Il socialismo: una parola, tante storie
Mi è capitato, a volte, di non essere in piena sintonia con la segreteria, a volte coi nostri gruppi parlamentari. D’altronde scrivo quel che penso in assoluta libertà. E nessuno ha mai tentato di imbavagliarmi, perché un minuto dopo avrei dato le dimissioni da direttore di questa gloriosa testata. Se ho scritto un corsivo su un’assemblea del Risorgimento socialista è perché sono rimasto impressionato da due aspetti di quella riunione. Il primo era l’idea, difficile da oscurare, che si stesse preparando la nascita di un’altro micro partito, uno dei tanti della diaspora di questi vent’anni, che sono stati una, non la sola, delle cause del nostro mancato risorgimento. La seconda era il continuo accenno al socialismo generico, condensato addirittura in uno slogan rivoluzionario: “Socialismo o barbarie”.
Mi sono chiesto in che partito sono. Davvero ci sono socialisti che si ispirano al socialismo rivoluzionario di Rosa Luxemburg o altri che ritengono che quella del socialismo sia una storia unica e compatibile? Lasciatemi un sintetico excursus storico. Il socialismo italiano nasce come patriottico, utopistico (la definizione è di Marx-Engels riferita a Prodhon, Saint Simon, Fourier) e romantico (Prampolini scrisse che quando divenne socialista non aveva letto un rigo di Marx). Il marxismo attecchì molti anni dopo su iniziativa di Antonio Labriola a cui i socialisti non diedero mai retta. Fu prima anche anarchico e bakuniniano, ma dopo la svolta di Andrea Costa divenne prevalentemente riformista anche prima della fondazione del partito che avvenne nel 1892, con le cooperative, le leghe, le case del popolo, i giornali, che si diffondevano soprattuto al nord. Una rete che precedette e anticipò dunque il partito.
Tale rimase fino all’avvento del sindacalismo rivoluzionario, che attecchì partendo dalle suggestioni del filosofo francese Sorel con Arturo Labriola, il dirigente che riuscì a mettere in minoranza Turati dal 1904 al 1906, grazie all’intesa cogli integralisti di Ferri e Morgari. Divenne poi massimalista e rivoluzionario, dopo l’impresa di Libia e la crisi del giolittismo, tanto che al congresso del 1912 il leader del socialismo rivoluzionario Benito Mussolini cacciò i cosiddetti riformisti di destra che fondarono il Psri.
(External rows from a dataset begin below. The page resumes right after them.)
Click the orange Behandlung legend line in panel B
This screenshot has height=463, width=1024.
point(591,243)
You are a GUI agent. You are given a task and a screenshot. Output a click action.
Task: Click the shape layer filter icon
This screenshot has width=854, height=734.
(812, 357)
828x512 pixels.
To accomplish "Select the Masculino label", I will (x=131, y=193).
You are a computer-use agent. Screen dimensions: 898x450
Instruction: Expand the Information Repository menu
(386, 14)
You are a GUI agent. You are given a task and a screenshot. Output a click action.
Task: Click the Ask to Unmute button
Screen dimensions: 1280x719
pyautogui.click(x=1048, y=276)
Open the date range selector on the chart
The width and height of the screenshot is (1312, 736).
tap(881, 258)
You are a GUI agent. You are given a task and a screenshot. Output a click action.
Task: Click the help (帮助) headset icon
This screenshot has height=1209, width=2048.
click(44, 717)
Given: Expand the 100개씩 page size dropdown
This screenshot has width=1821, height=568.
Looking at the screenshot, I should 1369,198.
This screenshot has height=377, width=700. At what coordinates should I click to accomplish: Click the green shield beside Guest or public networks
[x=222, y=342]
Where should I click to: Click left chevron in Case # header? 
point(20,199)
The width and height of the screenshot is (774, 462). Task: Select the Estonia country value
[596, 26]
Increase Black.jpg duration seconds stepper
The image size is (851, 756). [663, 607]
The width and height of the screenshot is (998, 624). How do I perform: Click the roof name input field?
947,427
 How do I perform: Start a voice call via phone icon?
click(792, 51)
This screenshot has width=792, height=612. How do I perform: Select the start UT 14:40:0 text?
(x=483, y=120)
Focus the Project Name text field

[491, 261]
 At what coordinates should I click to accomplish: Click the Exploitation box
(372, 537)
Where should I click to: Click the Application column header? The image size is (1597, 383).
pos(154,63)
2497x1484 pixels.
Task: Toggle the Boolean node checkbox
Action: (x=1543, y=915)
Nel primo dopoguerra, mentre larga parte di socialisti rivoluzionari e sindacalisti, capeggiati dal futuro duce, fondarono i primi fasci di combattimento, il Psi divenne sostanzialmente comunista aderendo all’Internazionale di Mosca col congresso del 1919.
Nel 1921 però i comunisti cosiddetti puri lasciarono il PSI perché quelli unitari non avevano espulso i riformisti, cosa che avvenne invece l’anno dopo e Turati, Treves, Matteotti e Prampolini fondarono il Psu. Nel 1930 a Parigi si riunificarono socialisti di Turati e socialisti di Nenni, che aveva messo in minoranza Serrati nel Psi perché quest’ultimo voleva sciogliere il partito e andare nel Pci, cosa che fece lui solo con un gruppo di terzinternazionalisti, mentre Carlo Rosselli scriveva il suo “Socialismo liberale” fondando poi Giustizia e libertà. Esplosero nel secondo dopoguerra i conflitti tra socialisti democratici e socialisti filo comunisti, che sfociarono nella formazione dei due partiti nel gennaio del 1947 (Psli, nel 1952 divenuto Psdi, e Psi). Poi la storia che abbiamo in parte vissuto e che non vale la pena ricordare.
Noi chi siamo? Gli interpreti di quale socialismo? Siamo ancora qui per cosa? Dal congresso di Palermo il Psi ha scelto con chiarezza il riformismo e dagli anni ottanta il liberal socialismo. Turati e Rosselli, il Nenni autonomista, Craxi e il Martelli di Rimini sono i nostri punti di riferimento. Certo il nostro socialismo riformista e liberale ha bisogno di essere aggiornato, modernizzato, adeguato ai tempi. Ma questo processo non può farci deragliare e finire ancora più indietro. Verso approdi che noi abbiamo contestato da giovani e figurarsi se possiamo accettare da anziani. Il landinismo verso il quale inevitabilmente approderà chi si vuole decisamente distaccare dal PD, che a me non piace, ma che preferisco, cos’altro è se non una nuova forma di massimalismo verbale e di neo conservatorismo?
No. Noi non siamo gli interpreti di tutta la storia socialista. Che peraltro è all’origine di conflitti aspri combattuti da parti apposte della barricata. Noi siano interpreti dell’unica forma di socialismo ancora attuale e non sconfitta dalla storia, quella riformista e liberale. Lo vorrei ricordare con questo lungo articolo a chi o non se lo ricorda o fa finta di esserselo dimenticato o non ha capito bene.